Palazzo Carciotti, neo-classicismo a Trieste

Commissionato da Demetrio Carciotti all'architetto Pertsch per farne sua dimora, si pensa che le statue che adornano le facciate furono da lui stesso richieste poichè voleva essere ricordato come commerciante e benefattore della città

Nell'Europa del Settecento sono molti gli stili architettonici in voga e a Trieste incontriamo notevoli esempi di palazzi in stile neoclassico, liberty, eclettico, neo-rinascimentale. Commissionati da ricchi commercianti o da rappresentanti delle nobiltà dell'epoca alcuni di essi divennero dimore sontuose o sedi di importanti società assicurative o di navigazione. Palazzo Carciotti è un esempio tipico del neo-classicismo a Trieste nonchè uno degli edifici più imponenti della città. Sito a ridosso del Canal Grande, fu commissionato dal commerciante greco Demetrio Carciotti all'architetto Matteo Pertsch e venne costruito tra il 1799 e il 1805.

Ha dimensioni importanti: la lunghezza misura 100 metri mentre la larghezza 40. Il palazzo comprendeva l'abitazione del proprietario al piano nobile con affaccio sul mare, sedici abitazioni ai piani superiori e ben 18 magazzini e una stalla al piano terra. La facciata principale è caratterizzata da un portico centrale a bugnato liscio, da cui partono colonne d'ordine gigante. Un'alta cupola completa l'edificio, adornato inoltre da una balaustra scenografica con sei statue dello scultore Antonio Bosa, allievo del Canova.Le facciate laterali sono semplici, ritmate solamente dalle finestre e dall'architrave nella parte superiore. 

La facciata posteriore conserva la medesima rappresentazione della principale: lo stesso basamento a bugnato liscio nel portico al pianterreno che sorregge le sei colonne ioniche, chiuse da una balaustra.
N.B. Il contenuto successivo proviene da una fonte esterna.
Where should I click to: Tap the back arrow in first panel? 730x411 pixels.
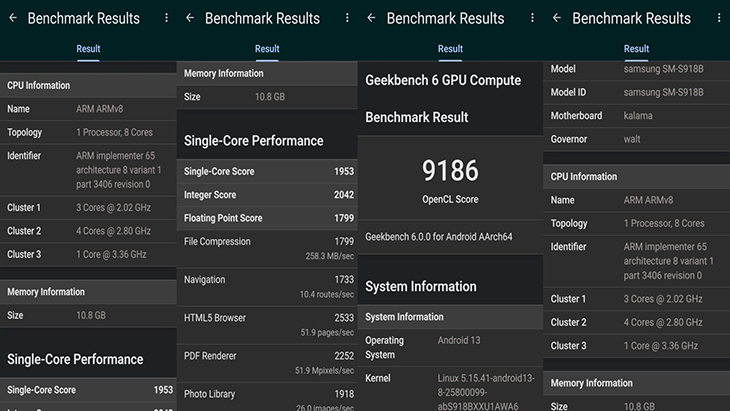13,18
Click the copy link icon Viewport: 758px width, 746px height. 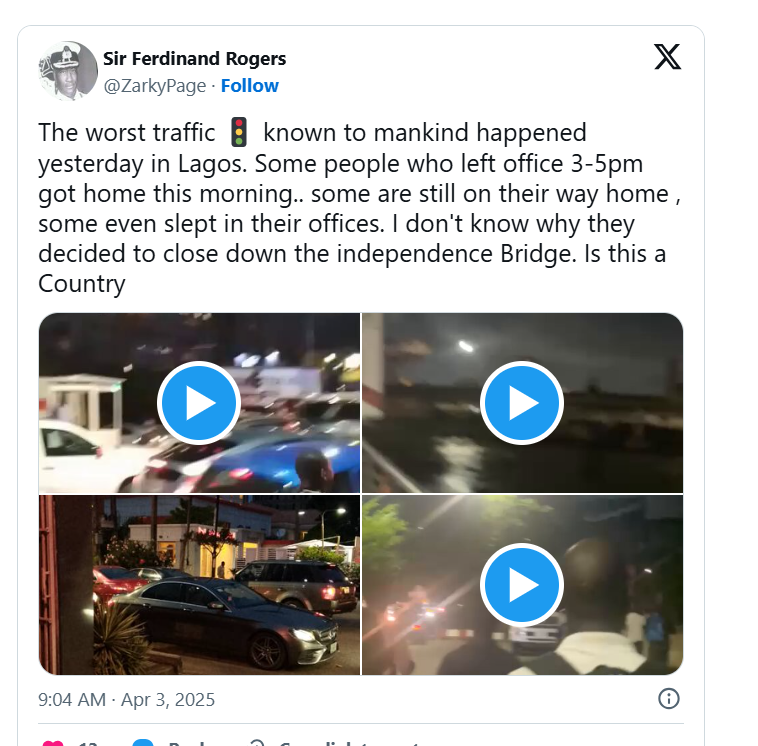tap(257, 743)
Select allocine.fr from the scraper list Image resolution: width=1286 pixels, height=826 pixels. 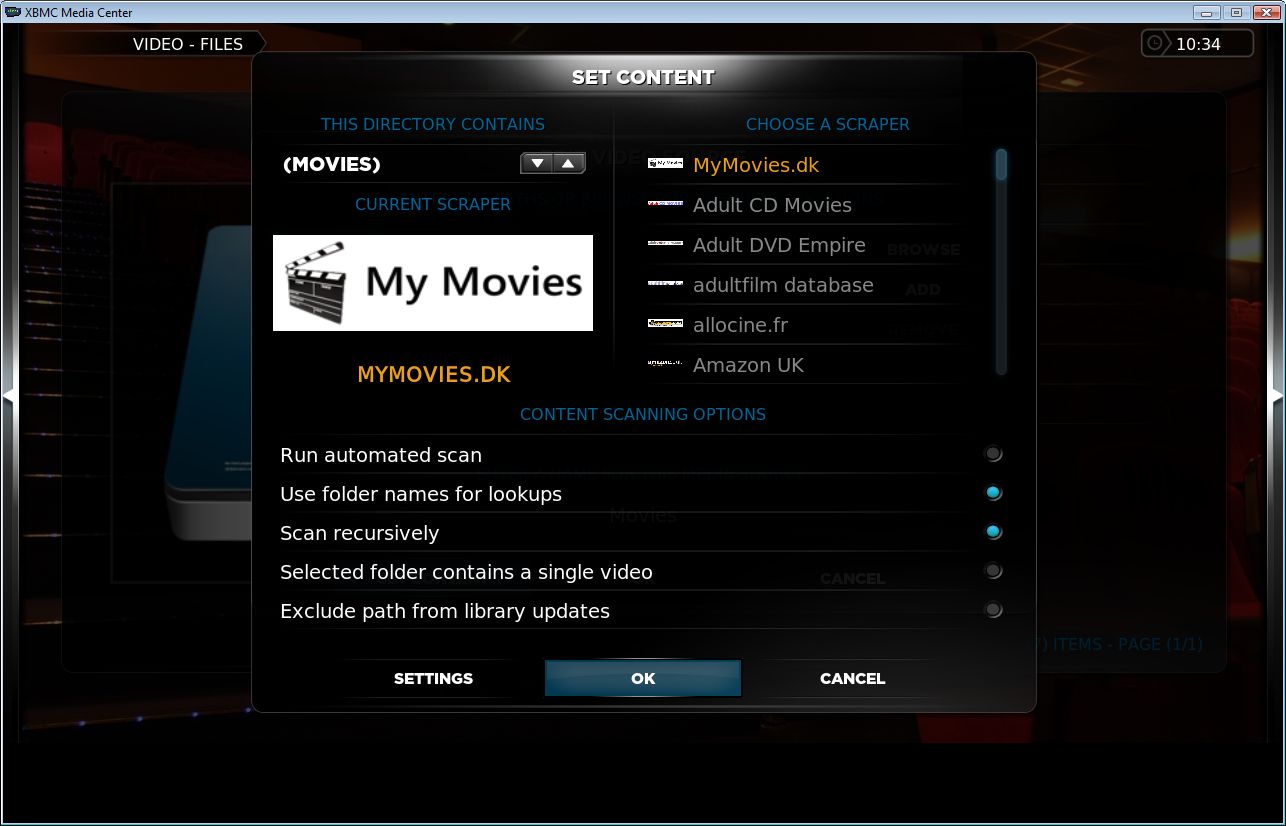click(741, 324)
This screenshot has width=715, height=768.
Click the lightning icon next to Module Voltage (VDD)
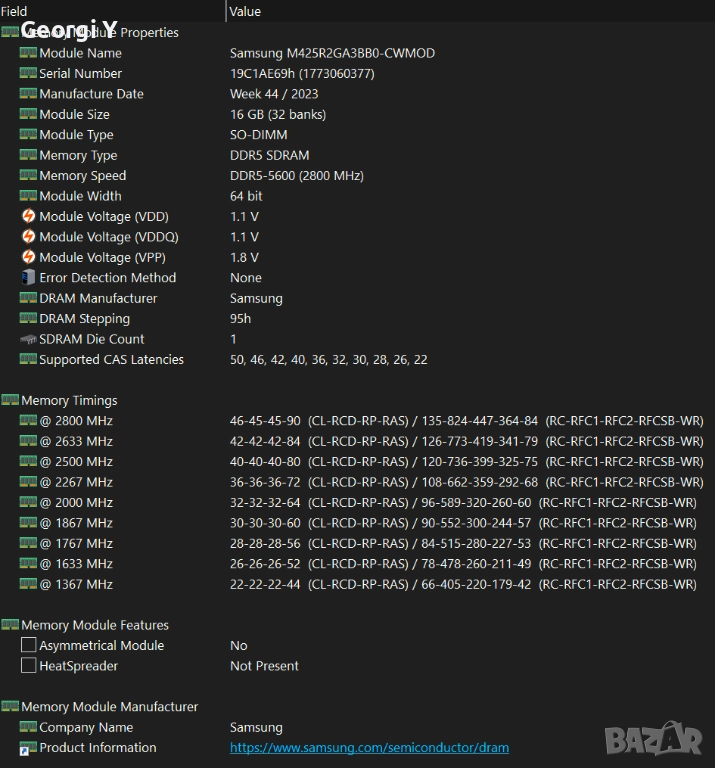point(28,217)
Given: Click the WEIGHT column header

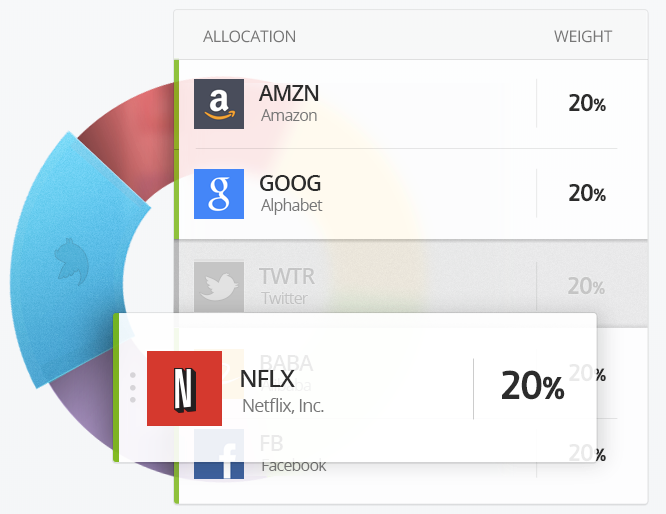Looking at the screenshot, I should 583,37.
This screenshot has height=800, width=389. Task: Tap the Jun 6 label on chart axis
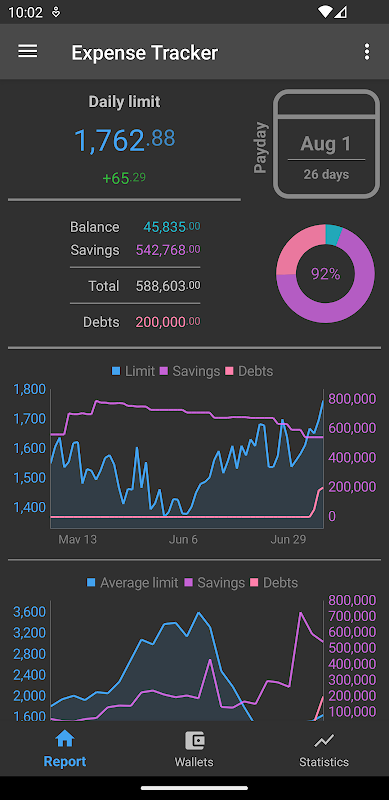pos(183,539)
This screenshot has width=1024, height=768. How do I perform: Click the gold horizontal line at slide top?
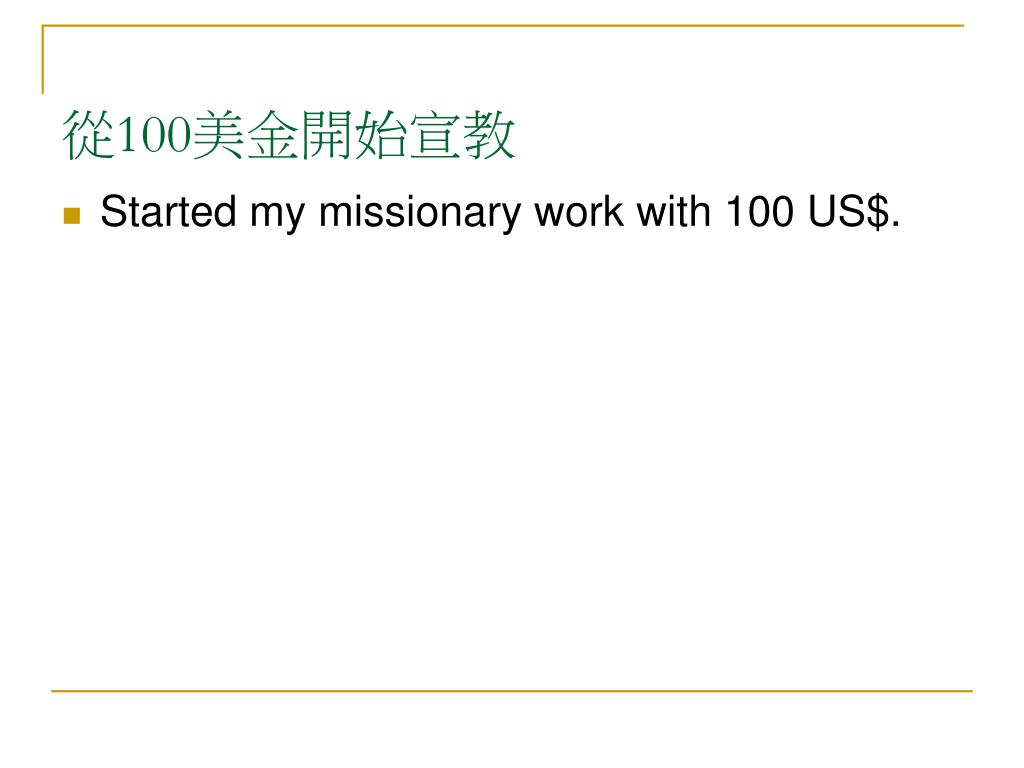[500, 26]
Unica differenza è la presenza di quattro statue e due anfore di pietra ai lati. Il piano nobile, dimora del Carciotti, è impreziosito da una sala rotonda in stile impero, decorata da bassorilievi che richiamano temi onirici e da scene dell'Illiade nella parte sottostante una cupola interna. Nel 1831 il palazzo divenne la sede delle Assicurazioni Generali e successivamente quella della Capitaneria di Porto. Da quando quest'ultima si trasferì di fronte furono formulate varie ipotesi sul suo futuro tra le quali farlo diventare un palacongressi, un polo museale o addiruttura un hotel.